2022年6月16日 16時05分 (6月16日 16時19分更新)

収穫できる植物の撤去を求める内容から、連絡を求める内容となった立て看板=15日、名古屋・名駅で

以前は撤去を求める内容となっていた=2日、名古屋・名駅で

 JR名古屋駅前の名古屋市管理の歩道脇で、市内の男性(73)が許可を得ずに野菜を栽培し、撤去を求められたことをユースク取材班が報じた十一日付夕刊の記事を巡り、河村たかし市長は取材に「市民の迷惑にならない限り(栽培は)自由なんだという前提で検討してみやあと担当局長に指示した」と答え、栽培を容認する姿勢を示した。 (成田嵩憲)
 「野菜畑」は名駅桜通口前の広さ十平方メートルほどの植樹帯の一角にあり、ナスやミニトマトなどが植えられている。男性が二年前の春から「通行人の癒やしになれば」と生い茂っていた雑草を抜き、観賞目的で野菜の栽培を始めた。男性は収穫したことはないという。
 市側は一連の経緯を知らなかったが、記者が二日、市中村土木事務所に確認したところ、無許可での栽培が道路法に抵触する恐れがある上、野菜は「有価物」にあたり、市としては栽培を禁じているとの見解を示し、現場に撤去を求める立て看板を設置した。しかし、男性の思いなどを紹介した本紙報道などを受け、十四日に「撤去」や「(野菜栽培の)禁止」の文言を削除し、男性に連絡を求める内容に張り替えた。
 市長は「みんなで話し合えるとええ」と説明。市の担当者によると、男性には思いを聞くとともに野菜の栽培が好ましくないことを伝えた上で、市として植樹帯での野菜の栽培を認めるかどうか、認めるならどういうルールが良いのかなどを検討する。
 記者が市長の見解を伝えたところ、男性は「こりゃあええことだ」と顔をほころばせ、「栽培が認められたら野菜栽培のベテランとして、これからもほそぼそと続けていきたい。栽培方法に興味がある人がいたら教えてあげたい」と話した。

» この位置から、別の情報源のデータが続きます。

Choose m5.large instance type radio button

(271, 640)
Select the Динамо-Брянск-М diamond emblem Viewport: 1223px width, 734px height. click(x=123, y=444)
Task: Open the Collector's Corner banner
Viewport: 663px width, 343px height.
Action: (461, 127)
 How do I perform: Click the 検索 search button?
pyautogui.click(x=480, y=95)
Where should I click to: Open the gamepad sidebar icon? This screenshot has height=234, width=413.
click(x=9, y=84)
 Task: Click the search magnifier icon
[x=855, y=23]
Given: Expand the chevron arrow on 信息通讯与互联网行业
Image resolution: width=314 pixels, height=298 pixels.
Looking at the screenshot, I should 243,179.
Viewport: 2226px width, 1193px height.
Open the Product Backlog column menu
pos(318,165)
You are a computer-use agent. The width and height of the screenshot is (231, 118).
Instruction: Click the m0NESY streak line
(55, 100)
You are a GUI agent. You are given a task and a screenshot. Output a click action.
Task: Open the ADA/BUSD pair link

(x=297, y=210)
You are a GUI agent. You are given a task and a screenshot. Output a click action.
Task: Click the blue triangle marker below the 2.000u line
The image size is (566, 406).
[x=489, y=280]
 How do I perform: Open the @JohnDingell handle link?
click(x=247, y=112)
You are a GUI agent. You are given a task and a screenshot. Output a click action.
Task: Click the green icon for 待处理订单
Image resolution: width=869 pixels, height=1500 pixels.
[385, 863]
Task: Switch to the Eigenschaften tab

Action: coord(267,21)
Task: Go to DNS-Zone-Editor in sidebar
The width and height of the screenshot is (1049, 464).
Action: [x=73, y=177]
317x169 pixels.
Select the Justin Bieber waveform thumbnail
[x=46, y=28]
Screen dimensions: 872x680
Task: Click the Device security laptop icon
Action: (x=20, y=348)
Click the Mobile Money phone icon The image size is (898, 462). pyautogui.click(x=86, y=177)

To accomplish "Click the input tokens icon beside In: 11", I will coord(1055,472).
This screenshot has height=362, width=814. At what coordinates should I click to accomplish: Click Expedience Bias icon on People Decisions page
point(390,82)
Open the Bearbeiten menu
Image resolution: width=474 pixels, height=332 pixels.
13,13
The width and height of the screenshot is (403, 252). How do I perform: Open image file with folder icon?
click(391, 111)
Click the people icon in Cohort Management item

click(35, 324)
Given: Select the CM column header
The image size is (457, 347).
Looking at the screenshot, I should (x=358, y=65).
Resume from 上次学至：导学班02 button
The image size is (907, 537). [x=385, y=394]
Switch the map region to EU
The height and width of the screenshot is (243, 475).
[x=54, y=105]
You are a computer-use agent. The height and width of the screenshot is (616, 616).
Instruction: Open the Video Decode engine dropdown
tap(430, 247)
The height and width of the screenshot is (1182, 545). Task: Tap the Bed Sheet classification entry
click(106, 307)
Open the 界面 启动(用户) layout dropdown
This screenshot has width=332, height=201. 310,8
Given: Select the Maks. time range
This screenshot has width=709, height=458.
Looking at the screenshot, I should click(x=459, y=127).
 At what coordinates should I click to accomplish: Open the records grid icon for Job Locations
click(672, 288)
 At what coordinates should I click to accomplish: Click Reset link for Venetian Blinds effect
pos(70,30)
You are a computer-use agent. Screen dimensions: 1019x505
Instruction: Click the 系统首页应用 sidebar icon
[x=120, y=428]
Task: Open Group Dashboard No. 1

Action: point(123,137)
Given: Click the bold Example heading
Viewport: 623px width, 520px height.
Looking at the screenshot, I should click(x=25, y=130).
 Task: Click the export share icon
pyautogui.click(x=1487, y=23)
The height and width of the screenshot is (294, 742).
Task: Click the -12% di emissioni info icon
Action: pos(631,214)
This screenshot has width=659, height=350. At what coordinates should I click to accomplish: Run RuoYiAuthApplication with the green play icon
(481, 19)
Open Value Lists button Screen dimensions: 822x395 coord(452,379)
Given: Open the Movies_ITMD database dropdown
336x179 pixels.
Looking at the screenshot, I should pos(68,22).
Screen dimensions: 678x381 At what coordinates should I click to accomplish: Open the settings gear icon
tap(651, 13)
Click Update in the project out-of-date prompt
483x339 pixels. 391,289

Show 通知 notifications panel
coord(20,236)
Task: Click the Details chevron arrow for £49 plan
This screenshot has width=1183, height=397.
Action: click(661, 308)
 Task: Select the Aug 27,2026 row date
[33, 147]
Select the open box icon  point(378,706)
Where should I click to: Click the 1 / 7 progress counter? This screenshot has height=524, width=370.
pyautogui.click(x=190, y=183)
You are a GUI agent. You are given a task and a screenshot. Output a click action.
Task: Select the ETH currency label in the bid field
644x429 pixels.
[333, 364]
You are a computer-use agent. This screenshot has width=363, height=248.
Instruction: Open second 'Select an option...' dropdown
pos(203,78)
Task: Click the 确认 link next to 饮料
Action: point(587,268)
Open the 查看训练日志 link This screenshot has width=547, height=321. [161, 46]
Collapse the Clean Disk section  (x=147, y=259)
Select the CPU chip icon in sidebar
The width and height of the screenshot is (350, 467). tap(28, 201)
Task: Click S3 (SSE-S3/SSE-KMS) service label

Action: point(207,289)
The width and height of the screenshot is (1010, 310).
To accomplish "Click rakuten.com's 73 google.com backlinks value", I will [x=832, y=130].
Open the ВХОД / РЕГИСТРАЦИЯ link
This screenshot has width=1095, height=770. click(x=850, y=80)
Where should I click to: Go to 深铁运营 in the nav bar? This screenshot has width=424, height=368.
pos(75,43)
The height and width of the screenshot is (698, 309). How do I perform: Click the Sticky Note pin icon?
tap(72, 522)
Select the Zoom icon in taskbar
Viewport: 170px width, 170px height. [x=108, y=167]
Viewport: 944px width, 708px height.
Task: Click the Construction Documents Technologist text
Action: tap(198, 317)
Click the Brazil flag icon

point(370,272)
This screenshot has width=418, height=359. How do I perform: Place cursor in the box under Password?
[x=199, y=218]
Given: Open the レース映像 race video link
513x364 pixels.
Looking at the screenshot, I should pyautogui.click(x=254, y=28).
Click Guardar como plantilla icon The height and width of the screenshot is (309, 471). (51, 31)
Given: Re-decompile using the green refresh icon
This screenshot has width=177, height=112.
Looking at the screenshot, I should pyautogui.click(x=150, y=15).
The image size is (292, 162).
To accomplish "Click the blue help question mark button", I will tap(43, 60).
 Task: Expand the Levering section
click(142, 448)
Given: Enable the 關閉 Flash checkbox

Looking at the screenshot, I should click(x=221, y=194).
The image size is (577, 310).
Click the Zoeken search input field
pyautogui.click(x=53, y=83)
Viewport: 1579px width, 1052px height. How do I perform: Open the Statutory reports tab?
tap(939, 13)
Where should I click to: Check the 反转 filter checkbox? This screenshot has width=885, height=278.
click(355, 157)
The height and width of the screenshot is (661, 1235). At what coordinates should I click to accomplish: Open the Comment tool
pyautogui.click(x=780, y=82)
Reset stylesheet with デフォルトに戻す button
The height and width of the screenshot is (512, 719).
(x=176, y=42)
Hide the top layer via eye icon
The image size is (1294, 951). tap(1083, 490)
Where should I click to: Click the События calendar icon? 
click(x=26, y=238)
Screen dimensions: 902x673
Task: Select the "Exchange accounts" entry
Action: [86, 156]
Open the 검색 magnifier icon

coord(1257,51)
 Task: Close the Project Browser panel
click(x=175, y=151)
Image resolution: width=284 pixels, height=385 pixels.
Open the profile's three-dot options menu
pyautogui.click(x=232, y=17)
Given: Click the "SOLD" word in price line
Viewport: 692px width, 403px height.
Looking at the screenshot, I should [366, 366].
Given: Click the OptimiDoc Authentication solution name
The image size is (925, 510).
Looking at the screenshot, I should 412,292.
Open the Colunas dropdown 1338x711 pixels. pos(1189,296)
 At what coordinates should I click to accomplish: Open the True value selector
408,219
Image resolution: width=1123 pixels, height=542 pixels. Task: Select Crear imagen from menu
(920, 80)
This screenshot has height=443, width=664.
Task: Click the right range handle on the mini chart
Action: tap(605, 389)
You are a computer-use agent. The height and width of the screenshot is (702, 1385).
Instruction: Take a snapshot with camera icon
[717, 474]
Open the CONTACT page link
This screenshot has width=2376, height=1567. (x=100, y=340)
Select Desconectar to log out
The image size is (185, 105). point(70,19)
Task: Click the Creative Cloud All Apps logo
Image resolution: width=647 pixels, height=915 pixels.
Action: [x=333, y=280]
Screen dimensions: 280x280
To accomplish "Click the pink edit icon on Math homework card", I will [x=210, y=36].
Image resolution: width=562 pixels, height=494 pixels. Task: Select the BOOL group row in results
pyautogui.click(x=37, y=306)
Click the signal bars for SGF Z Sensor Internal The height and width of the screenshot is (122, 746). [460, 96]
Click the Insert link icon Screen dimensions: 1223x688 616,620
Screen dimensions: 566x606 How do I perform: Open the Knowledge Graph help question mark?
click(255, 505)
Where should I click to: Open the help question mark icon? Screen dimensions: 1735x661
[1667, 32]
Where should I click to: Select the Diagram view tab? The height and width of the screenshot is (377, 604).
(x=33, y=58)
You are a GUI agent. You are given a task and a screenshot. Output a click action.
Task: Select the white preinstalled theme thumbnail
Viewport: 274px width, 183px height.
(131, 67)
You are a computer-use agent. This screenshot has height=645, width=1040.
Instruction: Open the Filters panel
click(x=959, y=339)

 名古屋市の河村たかし市長の話 歩道の植樹帯は市民のもん。基本的に楽しければええ。名駅前の野菜畑はもともと草ぼーぼーだったわけでしょ。無味乾燥が当たり前になっているけど、柿やスイカが実っていたら面白いがね。おじさんのささやかな愛すべき行動だと思いますよ。みんなで地域の歩道をどうやって楽しくするかを話し合えるとええ。